BEGIN Data supplied
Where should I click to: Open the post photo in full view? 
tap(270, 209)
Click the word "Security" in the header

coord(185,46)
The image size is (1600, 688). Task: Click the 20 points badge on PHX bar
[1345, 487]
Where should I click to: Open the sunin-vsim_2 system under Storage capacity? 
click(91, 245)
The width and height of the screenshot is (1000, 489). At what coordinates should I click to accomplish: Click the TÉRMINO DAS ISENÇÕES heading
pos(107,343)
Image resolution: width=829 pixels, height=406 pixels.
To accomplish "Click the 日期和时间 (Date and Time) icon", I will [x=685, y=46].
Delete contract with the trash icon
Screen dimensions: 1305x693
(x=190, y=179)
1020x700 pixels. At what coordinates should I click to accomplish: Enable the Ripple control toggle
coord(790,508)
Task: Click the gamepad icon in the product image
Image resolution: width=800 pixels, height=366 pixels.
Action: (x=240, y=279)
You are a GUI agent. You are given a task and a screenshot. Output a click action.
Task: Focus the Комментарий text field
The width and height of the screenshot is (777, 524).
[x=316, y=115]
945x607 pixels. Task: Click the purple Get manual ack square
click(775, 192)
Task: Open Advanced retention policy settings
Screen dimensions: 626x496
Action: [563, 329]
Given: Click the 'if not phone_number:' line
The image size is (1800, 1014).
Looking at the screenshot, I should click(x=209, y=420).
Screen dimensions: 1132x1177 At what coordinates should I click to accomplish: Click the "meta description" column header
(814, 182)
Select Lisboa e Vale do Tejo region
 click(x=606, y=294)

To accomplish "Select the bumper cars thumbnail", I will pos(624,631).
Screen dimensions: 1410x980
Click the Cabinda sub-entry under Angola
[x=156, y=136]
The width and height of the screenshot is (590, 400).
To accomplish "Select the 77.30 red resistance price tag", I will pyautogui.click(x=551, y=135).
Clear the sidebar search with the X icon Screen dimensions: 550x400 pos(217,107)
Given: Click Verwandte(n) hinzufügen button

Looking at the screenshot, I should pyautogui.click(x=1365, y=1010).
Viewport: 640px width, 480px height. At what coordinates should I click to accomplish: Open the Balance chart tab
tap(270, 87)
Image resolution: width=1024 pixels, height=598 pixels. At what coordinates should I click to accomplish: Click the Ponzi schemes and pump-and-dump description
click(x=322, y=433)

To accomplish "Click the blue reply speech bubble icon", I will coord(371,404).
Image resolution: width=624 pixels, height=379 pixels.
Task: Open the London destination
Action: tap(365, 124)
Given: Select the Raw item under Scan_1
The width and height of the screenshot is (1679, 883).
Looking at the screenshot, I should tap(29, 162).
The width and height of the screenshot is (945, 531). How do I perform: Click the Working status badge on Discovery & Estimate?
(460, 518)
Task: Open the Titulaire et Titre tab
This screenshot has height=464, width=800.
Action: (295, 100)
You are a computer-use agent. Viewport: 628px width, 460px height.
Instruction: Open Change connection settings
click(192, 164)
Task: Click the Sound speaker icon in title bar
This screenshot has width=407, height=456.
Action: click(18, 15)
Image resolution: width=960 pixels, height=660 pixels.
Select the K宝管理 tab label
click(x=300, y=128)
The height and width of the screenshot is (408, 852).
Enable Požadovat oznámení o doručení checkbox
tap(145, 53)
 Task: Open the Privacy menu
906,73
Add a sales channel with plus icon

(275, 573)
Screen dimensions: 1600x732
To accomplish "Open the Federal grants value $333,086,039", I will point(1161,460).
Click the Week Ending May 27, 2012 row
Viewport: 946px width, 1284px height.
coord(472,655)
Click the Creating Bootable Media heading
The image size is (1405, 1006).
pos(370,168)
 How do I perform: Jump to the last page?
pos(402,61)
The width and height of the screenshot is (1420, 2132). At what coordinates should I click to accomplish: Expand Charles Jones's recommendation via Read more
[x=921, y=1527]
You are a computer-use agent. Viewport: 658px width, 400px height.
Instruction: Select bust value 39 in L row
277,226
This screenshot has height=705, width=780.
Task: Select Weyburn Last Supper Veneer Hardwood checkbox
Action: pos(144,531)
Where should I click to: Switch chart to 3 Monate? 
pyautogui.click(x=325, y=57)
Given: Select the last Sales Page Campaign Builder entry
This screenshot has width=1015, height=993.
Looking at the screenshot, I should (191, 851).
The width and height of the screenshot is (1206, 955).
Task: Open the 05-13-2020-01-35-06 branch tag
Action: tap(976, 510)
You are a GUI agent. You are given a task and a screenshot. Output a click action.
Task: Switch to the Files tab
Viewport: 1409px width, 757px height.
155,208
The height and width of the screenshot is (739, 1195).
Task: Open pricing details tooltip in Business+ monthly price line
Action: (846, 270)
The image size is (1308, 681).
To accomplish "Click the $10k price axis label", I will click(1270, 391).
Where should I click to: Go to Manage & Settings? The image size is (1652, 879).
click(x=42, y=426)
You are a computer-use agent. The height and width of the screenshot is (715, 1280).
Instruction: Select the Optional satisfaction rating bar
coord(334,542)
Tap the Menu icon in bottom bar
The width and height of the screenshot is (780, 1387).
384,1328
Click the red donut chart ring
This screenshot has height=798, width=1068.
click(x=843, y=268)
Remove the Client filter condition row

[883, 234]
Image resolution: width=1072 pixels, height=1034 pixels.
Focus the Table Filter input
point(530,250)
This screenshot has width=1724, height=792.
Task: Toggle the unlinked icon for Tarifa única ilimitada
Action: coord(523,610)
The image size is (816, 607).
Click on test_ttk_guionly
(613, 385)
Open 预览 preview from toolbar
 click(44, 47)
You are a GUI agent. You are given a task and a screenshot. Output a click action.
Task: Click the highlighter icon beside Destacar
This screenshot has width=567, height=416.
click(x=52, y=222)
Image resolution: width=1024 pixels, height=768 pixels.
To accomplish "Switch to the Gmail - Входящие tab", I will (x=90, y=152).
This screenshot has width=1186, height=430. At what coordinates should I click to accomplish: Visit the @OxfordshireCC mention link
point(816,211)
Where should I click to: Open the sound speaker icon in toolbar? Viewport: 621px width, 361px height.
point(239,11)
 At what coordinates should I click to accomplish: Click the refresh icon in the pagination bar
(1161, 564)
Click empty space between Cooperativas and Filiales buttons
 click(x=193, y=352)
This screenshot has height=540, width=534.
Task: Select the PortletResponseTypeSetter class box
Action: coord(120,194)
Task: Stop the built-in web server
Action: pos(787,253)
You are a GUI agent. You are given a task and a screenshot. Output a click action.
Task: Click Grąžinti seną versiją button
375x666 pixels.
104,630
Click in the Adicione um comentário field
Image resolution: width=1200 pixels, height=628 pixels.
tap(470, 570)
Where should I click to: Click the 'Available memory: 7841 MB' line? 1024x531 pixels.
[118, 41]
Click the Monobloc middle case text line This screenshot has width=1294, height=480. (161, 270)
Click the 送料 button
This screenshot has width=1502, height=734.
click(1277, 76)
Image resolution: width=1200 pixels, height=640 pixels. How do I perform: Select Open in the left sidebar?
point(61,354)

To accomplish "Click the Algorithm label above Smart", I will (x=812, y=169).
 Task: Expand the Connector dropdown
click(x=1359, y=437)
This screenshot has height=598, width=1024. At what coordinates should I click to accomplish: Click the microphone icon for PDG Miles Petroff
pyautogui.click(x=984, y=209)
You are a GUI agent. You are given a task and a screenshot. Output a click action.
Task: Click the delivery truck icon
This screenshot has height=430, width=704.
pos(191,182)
END Data supplied
▶ **Work to complete**
Go through the listing and say how many lines contain the string "computer", offering only the number.

▶ **The answer**
3